About two dozen women activists protested outside Afghanistan's women's ministry on Sunday after it was closed by Taliban officials in power in Kabul and replaced by their Ministry for Promotion of Virtue and Prevention of Vice.

Female staff said they had been trying to return to work at the ministry for several weeks since the Taliban takeover last month, only to be told to go home.

The sign outside the Ministry of Women's Affairs has been replaced by one for the Ministry for Promotion of Virtue and Prevention of Vice.

“The Ministry of Women's Affairs must be reactivated,” said Baseera Tawana, one of the protesters outside the building. “The removal of women means the removal of human beings.”

When Taliban Islamists were in power from 1996-2001, girls were not allowed to attend school and women were banned from work and education.

During that period, the Ministry for Promotion of Virtue and Prevention of Vice became known as the group's moral police, enforcing its interpretation of Sharia that includes a strict dress code and public executions and floggings.

The protest came a day after some girls returned to primary schools with gender-segregated classes, but older girls faced an anxious wait with no clarity over if and when they would be able to resume their studies.

“You cannot suppress the voice of Afghan women by keeping girls at home and restricting them, as well as by not allowing them to go to school,” said protester Taranum Sayeedi.

“The women of Afghanistan today are not the women of 26 years ago.”

The protest lasted for about 10 minutes. After a short verbal confrontation with a man, the women got into cars and left, as Taliban in two cars observed from nearby. Over the past months, Taliban fighters broke up several women’s protests by force.

Taliban officials have said they will not return to their fundamentalist policies, including the ban on girls receiving an education.

Kabul municipality to female workers: Stay home

Meanwhile, the interim mayor of Afghanistan’s capital said on Sunday that female employees in the Kabul city government had been told to stay home, with work only allowed for those who could not be replaced by men.

About 30 women, many of them young, held a news conference in a basement of a home tucked away in a Kabul neighbourhood.
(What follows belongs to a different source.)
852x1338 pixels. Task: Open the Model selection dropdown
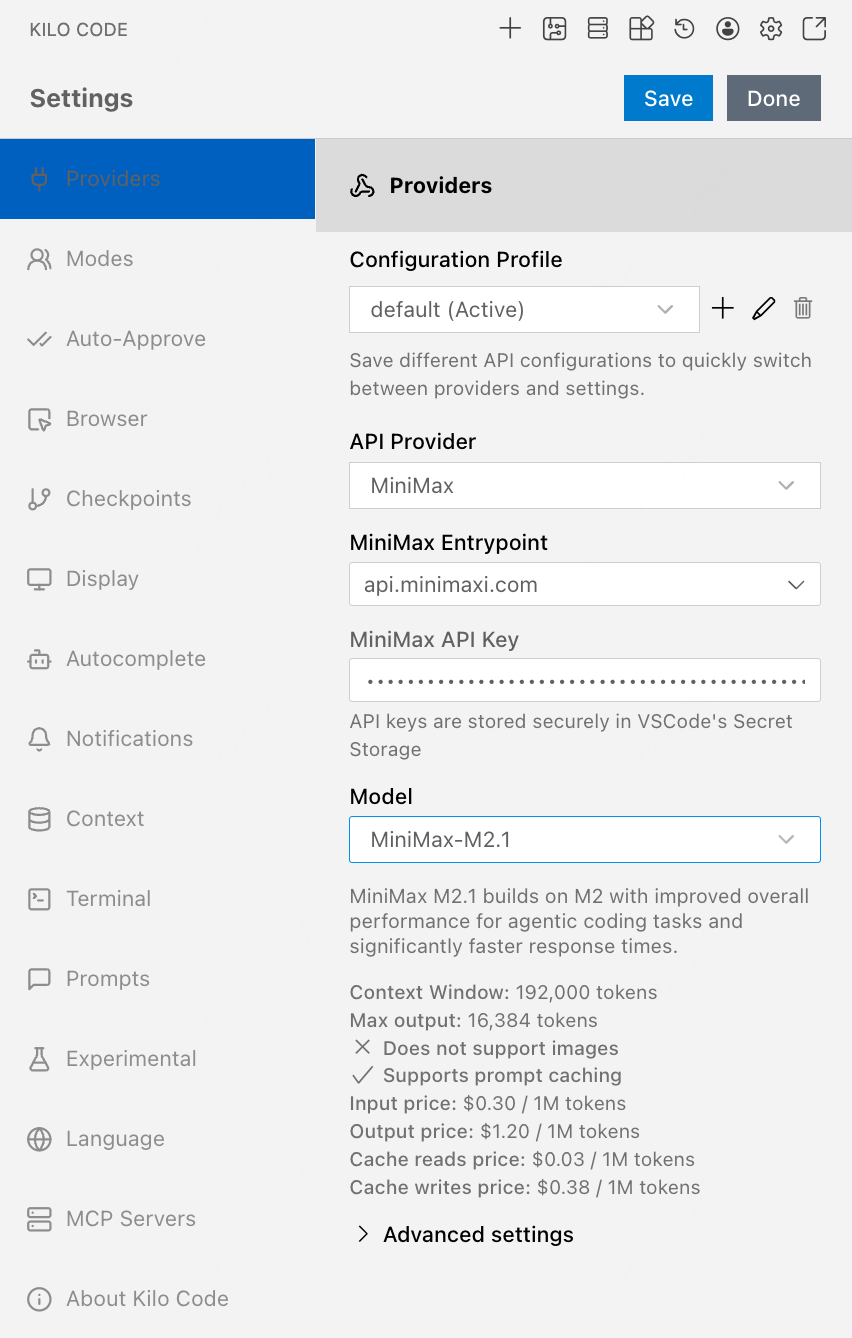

Marzia Ahmadi, a rights activist and government employee now forced to sit at home, said they would demand the Taliban re-open public spaces to women.

“It’s our right,” she said. “We want to talk to them. We want to tell them that we have the same rights as they have.”

Most of the participants said they would try to leave the country if they had an opportunity.

Witnesses, meanwhile, said an explosion targeted a Taliban vehicle in the eastern provincial city of Jalalabad, and hospital officials said five people were killed in the second such deadly blast in as many days in the militant Islamic State (IS) group stronghold.

The Taliban and IS extremists are enemies and fought each other even before the Taliban seized control of Afghanistan last month.